» Activity:
Print exactly the lines of the listing below from the one containing "Image resolution: width=981" through the final line, both included, and no pictures.

» Records to use:
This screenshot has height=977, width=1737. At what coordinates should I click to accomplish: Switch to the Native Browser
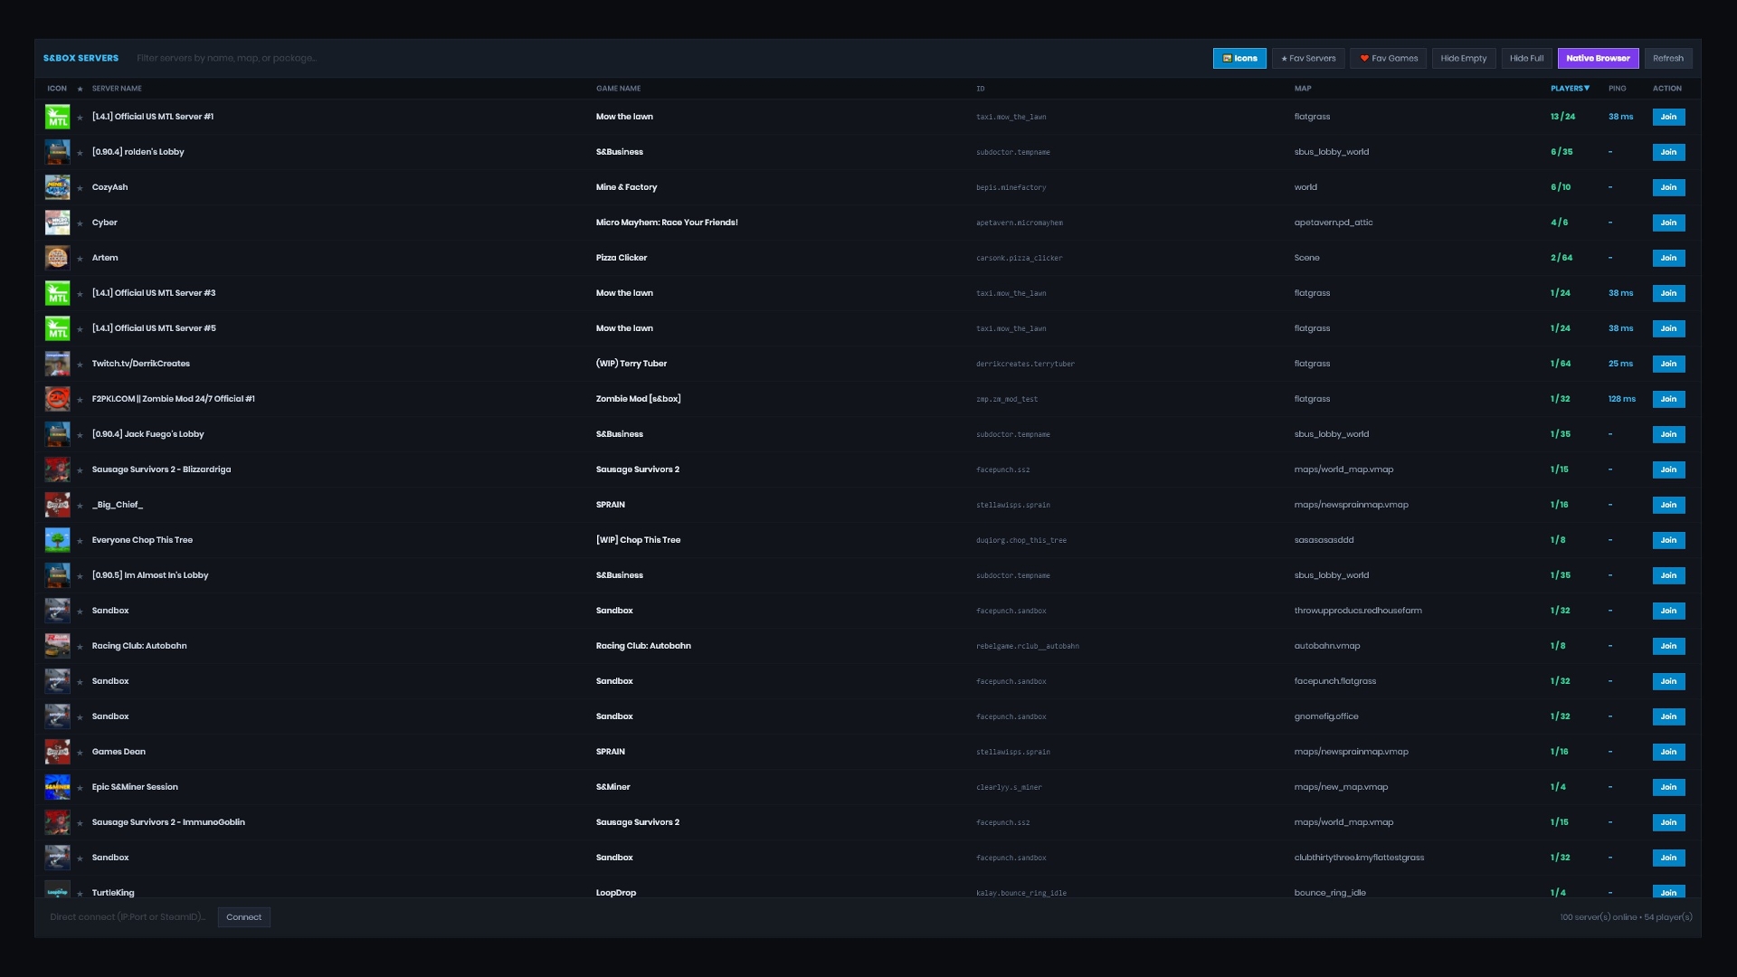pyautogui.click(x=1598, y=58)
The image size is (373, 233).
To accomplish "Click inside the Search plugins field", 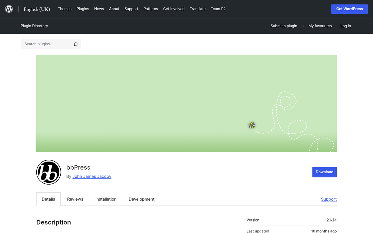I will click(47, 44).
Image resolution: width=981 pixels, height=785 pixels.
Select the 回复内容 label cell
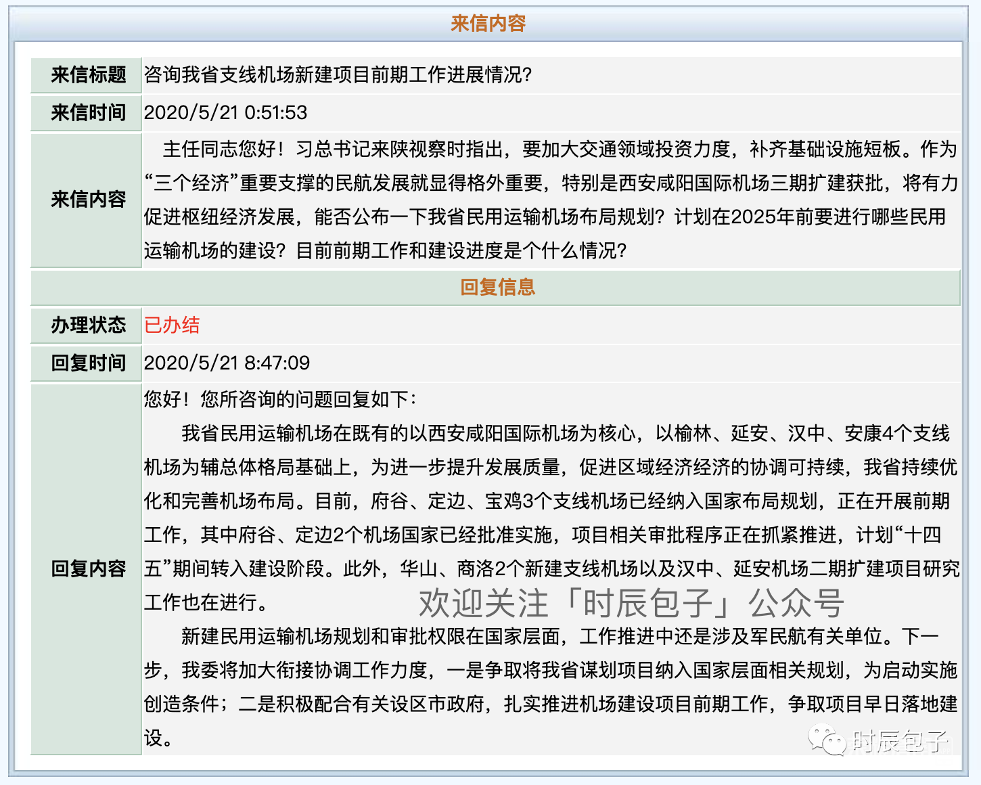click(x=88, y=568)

» Task answer:
Image resolution: width=981 pixels, height=785 pixels.
Select the 回复内容 label cell
click(x=88, y=568)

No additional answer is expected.